### GIVEN DATA
Content starts
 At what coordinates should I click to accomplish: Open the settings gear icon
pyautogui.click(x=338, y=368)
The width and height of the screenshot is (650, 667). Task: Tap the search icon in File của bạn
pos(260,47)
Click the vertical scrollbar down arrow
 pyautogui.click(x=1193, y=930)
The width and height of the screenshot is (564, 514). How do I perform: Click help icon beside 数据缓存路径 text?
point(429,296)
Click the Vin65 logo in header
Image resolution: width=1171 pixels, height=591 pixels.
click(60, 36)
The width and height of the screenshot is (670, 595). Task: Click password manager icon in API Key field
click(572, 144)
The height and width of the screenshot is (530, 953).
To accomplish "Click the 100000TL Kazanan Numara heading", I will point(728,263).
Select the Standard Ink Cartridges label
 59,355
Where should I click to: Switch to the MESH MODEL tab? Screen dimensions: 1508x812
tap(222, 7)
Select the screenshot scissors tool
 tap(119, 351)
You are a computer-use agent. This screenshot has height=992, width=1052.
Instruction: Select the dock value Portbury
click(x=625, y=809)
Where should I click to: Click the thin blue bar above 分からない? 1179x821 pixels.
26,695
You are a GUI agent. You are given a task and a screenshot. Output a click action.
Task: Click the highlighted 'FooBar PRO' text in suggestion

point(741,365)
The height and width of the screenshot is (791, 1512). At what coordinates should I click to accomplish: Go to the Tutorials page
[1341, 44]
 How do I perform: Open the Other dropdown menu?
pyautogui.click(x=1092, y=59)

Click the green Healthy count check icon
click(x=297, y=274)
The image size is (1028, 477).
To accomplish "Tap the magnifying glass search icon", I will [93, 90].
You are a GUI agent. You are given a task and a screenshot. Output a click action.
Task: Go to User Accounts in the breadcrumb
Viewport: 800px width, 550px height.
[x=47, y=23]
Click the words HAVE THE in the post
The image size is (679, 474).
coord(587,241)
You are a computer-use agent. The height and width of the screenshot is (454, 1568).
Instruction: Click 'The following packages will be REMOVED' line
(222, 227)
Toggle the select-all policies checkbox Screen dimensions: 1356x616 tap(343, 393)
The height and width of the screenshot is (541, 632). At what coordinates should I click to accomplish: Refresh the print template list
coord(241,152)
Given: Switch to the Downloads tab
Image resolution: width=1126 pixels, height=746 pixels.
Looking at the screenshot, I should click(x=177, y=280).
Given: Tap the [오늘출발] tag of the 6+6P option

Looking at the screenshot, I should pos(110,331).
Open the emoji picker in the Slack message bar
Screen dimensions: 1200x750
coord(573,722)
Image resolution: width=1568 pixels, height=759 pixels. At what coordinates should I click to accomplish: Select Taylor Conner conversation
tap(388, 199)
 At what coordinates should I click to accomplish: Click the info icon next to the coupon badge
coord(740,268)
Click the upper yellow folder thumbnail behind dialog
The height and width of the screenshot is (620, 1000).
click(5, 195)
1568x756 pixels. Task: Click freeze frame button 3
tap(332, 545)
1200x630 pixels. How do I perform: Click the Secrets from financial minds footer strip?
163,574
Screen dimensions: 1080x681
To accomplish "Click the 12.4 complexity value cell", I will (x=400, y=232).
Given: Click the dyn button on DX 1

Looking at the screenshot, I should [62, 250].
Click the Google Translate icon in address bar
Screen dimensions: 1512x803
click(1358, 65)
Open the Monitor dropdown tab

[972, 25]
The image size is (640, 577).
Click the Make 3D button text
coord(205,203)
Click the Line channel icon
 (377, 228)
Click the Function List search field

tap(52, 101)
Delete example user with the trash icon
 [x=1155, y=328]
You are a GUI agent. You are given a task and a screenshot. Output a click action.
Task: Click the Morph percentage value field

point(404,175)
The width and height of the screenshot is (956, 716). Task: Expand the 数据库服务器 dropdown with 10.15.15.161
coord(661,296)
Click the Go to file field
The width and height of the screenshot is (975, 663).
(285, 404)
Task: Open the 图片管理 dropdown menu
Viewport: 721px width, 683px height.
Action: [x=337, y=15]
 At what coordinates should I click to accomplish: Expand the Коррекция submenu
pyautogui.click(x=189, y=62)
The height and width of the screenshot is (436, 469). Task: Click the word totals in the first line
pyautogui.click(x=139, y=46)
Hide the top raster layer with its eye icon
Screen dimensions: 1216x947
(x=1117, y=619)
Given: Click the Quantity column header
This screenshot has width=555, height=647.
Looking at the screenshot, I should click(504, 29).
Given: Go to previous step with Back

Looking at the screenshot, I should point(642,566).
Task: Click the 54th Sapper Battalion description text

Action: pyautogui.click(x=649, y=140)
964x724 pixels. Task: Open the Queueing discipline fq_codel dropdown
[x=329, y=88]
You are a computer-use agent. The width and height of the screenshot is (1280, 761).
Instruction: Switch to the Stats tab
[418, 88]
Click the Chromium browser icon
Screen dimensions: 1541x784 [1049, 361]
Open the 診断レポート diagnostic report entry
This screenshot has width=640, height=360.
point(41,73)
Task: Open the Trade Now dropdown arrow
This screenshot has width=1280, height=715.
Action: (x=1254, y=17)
Content ends
### YOUR GOAL
Read through the material above, and whenever a line contains "computer", copy it.

### TASK RESPONSE
You are a computer-use agent. This screenshot has height=992, width=1052.
You are a computer-use agent. The height and width of the screenshot is (454, 1568).
You are a computer-use agent. The width and height of the screenshot is (1280, 761).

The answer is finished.